The James Webb Space Telescope (JWST) is well-known for discovering young, bright galaxies in the very early universe. How such regions, bursting with stars, formed so quickly and survived is enticing researchers to rethink cosmic evolution.
A recent study published in Monthly Notices of the Royal Astronomical Society: Letters uses JWST data to probe a long-standing question: When did the universe transition from cold and neutral to hot and ionized? (Neutral atoms have no charge, as the number of electrons they contain matches the number of protons in their nucleus. Ionized particles, or ions, have lost one or more electrons, and are thus electrically charged.)
The study proposes that this change, known as the Epoch of Reionization, ended much earlier than previously thought. And if that’s the case, the find would have important implications for understanding the universe’s early years.
Related: When did the lights turn on in the universe?
Reionizing the cosmos
The universe was ionized for a first time immediately following the Big Bang. A mix of electrons, protons, and neutrons permeated the cosmos, until the ambient temperature cooled enough for the charged particles to combine into neutral hydrogen. As gravity further drew the gas together, the first stars and galaxies formed.
Then, another remarkable change took place: Photons from these galaxies’ stars escaped and collided with the hydrogen in intergalactic space, causing those atoms to again lose their electrons.
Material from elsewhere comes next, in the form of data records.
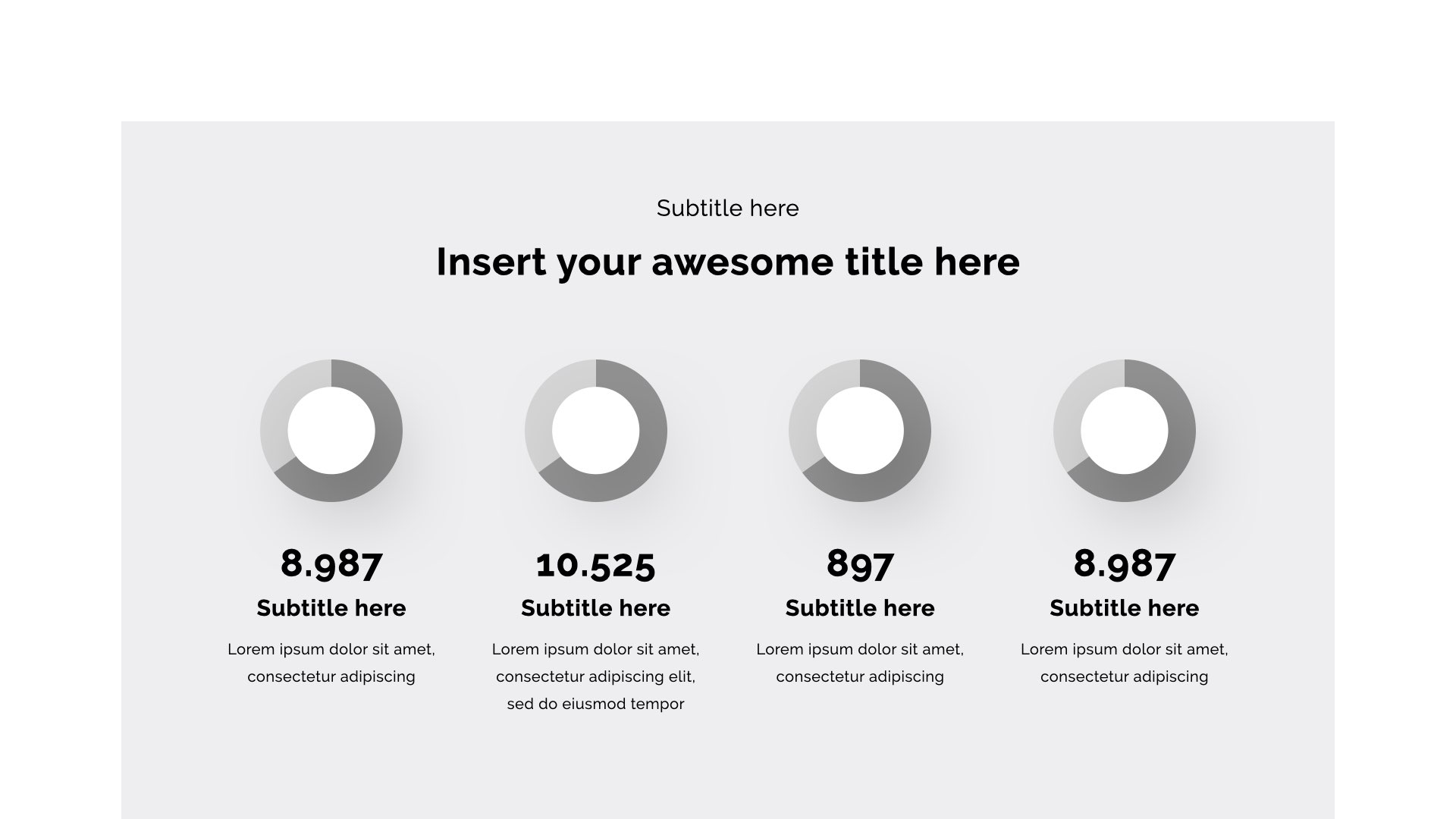Click the "Subtitle here" label below 897
The height and width of the screenshot is (819, 1456).
point(860,608)
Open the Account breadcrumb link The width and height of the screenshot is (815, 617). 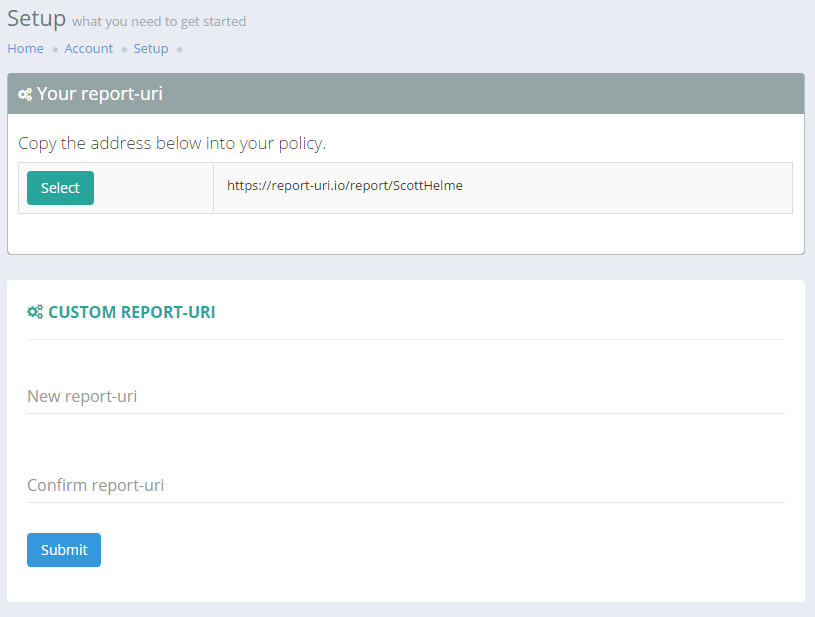coord(89,48)
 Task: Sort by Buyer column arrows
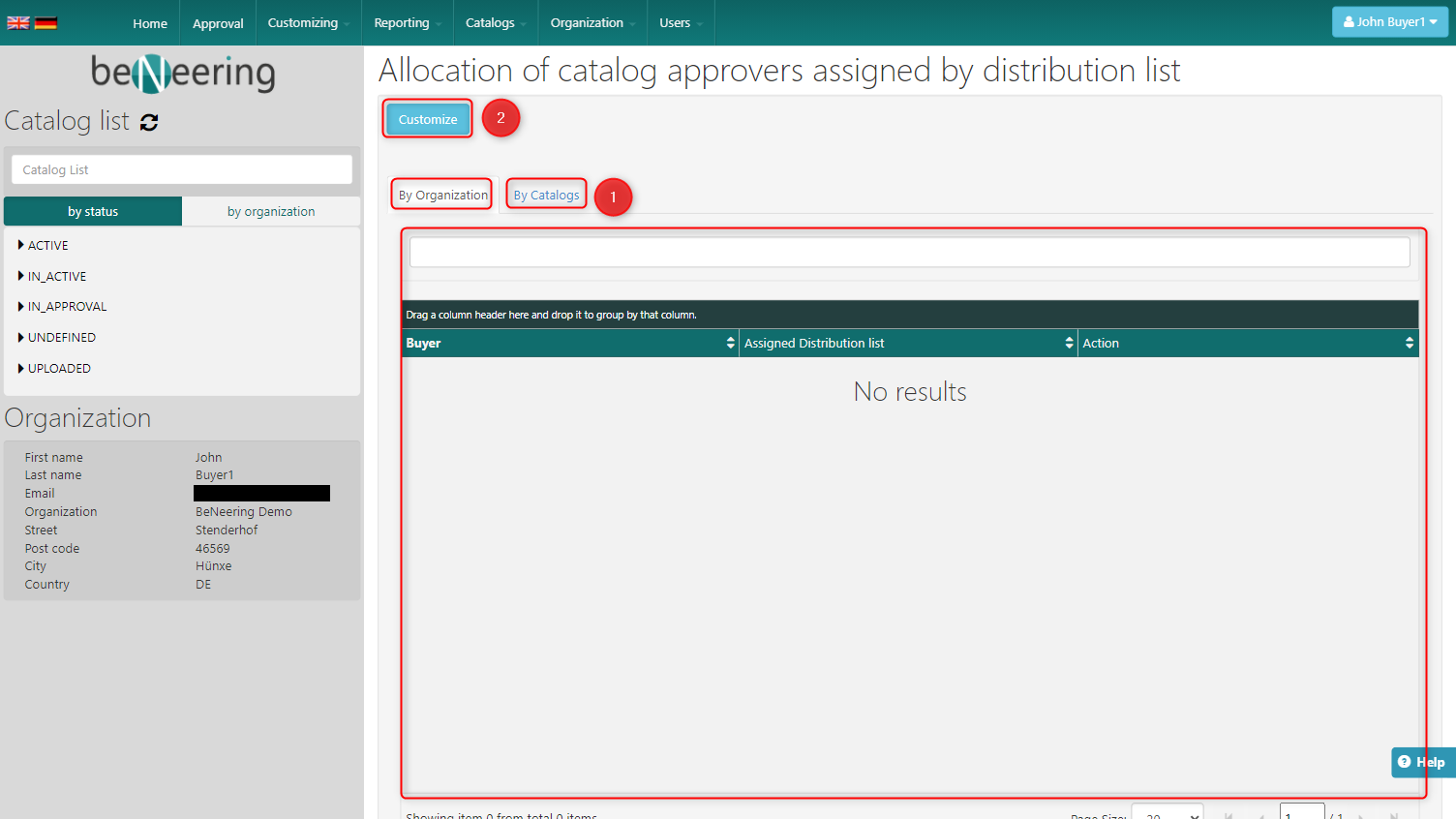(730, 343)
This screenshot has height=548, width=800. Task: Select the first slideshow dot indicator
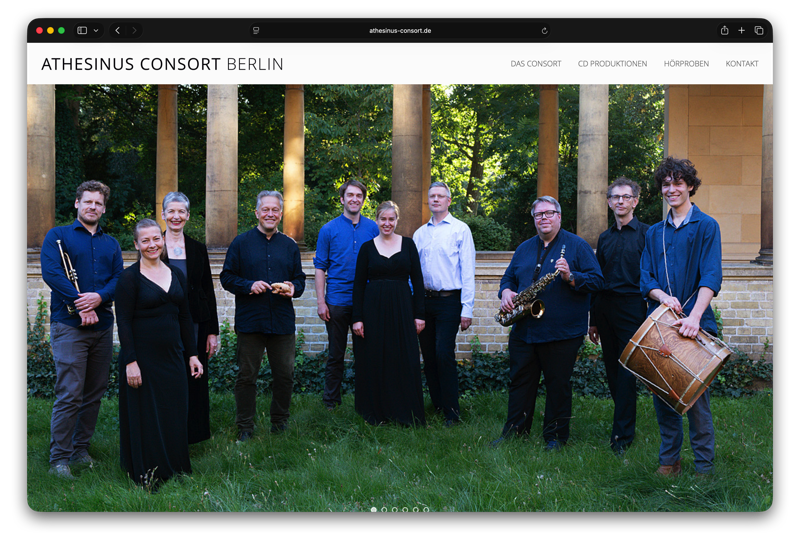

Over time, these “bubbles” of ionized gas grew larger and merged together to fill the universe.
“[This] was the last major phase transition and set the stage for the rest of cosmic history,” says lead author and theoretical cosmologist Julian Muñoz of the University of Texas at Austin.
Probing reionization
To probe when the Epoch of Reionization happened, Muñoz and his team used JWST to estimate how many photons were produced by early galaxies. The team also estimated the fraction of such light that would have escaped into intergalactic space, where it would have ionized neutral hydrogen. By comparing the latter to the number of hydrogen atoms in the early universe, they found that reionization would have ended around 650 million years after the Big Bang.
Scientists previously dated the end of reionization based on when the light they observe from early galaxies no longer shows emission from hydrogen at a specific wavelength, known as Lyman-alpha (α), due to absorption of this light by neutral hydrogen. This, together with satellite measurements of the fraction of the universe’s first light, known as the Cosmic Microwave Background (CMB), that is scattered by electrons freed during reionization, suggest the epoch ended around 1 billion years after the Big Bang.
Erica Nelson, an astrophysicist at the University of Colorado Boulder who wasn’t involved in the study, says, “the paper brings together a lot of this information to show that these [two estimates] are inconsistent and that we have a problem, which is a really powerful thing to do.”
Tension or not?
According to the study, early JWST results suggest an excess of ionizing photons. The surplus doesn’t include light sources from the accretion disks of black holes, which have also been detected using JWST. “If you add these photons, there is even more tension,” between the two determinations for the end of reionization, says Muñoz.
The researchers do note that perhaps their estimates of how efficient early galaxies are at producing ionizing photons are too high, due to JWST being used to target mostly brighter starburst galaxies. And the fraction of photons that would have escaped galaxies to ionize hydrogen can’t be measured. To get around this, the team used escape fractions measured from local ionizing galaxies, which range between 10 and 20 percent.
Bridging observations and models
The new study highlights the importance of using different probes to study the Epoch of Reionization. In particular, JWST provides a way to measure photon production by early galaxies — the “ant’s view,” as Muñoz says — while models based on Lyman-alpha and CMB observations offer a “bird’s-eye view” of reionization.
Christopher Cain, a theoretical astrophysicist at the University of Arizona who wasn’t involved in the study, adds: “We need to put JWST together with these other probes to get the complete picture of what was going on.” He says such a synergy could help understand the physical processes that took place in the early universe.
For example, perhaps reionization was driven by small galaxies that were initially bursting with stars and eventually quieted down. Or maybe massive, bright galaxies drove the epoch, or accreting black holes played a bigger role than previously thought.
For now, the new study offers an interesting look into the timing of the final, monumental change of the universe and is inspiring researchers to think about how to reconcile the differences.
“Something has to be wrong,” says Nelson, “and inherently, if you’re saying that, you’re going to be controversial. But that is how we advance our understanding of the universe.”